Recorded data:
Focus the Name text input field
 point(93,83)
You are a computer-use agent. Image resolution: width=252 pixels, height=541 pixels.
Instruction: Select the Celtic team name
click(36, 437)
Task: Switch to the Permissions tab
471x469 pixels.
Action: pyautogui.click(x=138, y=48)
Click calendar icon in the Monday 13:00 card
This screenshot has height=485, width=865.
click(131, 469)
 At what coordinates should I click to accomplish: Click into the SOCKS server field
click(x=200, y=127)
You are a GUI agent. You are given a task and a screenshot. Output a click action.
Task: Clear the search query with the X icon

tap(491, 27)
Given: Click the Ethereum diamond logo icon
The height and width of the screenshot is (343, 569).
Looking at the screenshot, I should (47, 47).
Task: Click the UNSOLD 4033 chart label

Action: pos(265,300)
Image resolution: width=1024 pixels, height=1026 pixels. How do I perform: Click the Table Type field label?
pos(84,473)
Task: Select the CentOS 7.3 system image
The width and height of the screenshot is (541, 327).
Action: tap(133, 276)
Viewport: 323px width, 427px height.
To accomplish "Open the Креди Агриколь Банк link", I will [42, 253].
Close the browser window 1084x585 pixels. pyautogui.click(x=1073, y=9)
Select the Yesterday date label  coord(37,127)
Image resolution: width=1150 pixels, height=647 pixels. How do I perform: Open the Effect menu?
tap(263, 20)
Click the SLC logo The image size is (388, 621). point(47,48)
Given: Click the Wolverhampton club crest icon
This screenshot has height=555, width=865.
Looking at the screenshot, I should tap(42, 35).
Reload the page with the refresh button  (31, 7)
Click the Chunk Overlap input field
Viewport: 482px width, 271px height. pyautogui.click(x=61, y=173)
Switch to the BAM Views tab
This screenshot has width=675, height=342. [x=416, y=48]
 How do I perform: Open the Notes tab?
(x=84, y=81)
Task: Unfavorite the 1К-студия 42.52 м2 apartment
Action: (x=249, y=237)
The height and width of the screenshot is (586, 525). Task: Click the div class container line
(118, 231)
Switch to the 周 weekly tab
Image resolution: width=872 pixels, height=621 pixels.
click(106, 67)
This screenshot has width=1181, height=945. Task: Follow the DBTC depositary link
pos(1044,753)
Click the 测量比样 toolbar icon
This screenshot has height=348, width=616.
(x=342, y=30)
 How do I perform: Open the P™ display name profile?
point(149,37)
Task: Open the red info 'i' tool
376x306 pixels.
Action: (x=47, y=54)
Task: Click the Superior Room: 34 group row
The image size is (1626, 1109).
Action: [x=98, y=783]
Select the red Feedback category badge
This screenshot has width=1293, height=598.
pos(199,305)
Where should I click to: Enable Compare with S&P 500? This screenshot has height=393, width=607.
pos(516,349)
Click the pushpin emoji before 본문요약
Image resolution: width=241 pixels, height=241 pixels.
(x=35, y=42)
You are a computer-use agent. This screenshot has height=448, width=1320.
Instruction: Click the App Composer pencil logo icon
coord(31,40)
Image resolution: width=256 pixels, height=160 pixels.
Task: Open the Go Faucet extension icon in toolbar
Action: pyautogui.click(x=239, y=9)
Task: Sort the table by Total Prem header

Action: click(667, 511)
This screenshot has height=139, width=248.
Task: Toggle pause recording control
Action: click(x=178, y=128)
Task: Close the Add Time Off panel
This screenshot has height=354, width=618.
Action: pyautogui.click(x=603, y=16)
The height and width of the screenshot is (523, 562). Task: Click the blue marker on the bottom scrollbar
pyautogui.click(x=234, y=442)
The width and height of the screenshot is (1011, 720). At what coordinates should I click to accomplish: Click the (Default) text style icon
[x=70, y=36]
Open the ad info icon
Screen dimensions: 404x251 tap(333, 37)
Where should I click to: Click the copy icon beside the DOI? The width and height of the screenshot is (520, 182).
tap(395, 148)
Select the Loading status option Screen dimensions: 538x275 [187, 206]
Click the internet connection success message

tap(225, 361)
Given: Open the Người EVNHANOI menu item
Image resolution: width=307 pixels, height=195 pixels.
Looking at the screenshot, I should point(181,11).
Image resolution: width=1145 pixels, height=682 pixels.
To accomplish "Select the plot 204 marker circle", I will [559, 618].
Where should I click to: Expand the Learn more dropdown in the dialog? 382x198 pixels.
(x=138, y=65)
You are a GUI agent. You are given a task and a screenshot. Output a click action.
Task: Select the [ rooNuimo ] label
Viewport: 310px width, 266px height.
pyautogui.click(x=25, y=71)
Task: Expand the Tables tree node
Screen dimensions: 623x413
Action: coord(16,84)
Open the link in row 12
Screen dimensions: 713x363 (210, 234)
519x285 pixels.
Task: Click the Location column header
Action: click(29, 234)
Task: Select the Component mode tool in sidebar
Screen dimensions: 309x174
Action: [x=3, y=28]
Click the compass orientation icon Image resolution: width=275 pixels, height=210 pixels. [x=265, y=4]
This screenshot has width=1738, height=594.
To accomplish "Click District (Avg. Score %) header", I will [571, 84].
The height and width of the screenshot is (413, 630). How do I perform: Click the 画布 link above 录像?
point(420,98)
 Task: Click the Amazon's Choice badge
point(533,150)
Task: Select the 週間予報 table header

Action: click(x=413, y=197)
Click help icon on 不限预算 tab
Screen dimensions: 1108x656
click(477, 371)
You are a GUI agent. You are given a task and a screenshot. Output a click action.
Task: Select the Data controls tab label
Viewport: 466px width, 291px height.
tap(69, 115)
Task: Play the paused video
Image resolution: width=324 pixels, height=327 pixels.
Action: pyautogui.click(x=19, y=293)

TASK REQUIREMENTS ::
Within the entries, how many lines contain the word "will"? Answer with a number alone.

TASK SOLUTION ::
3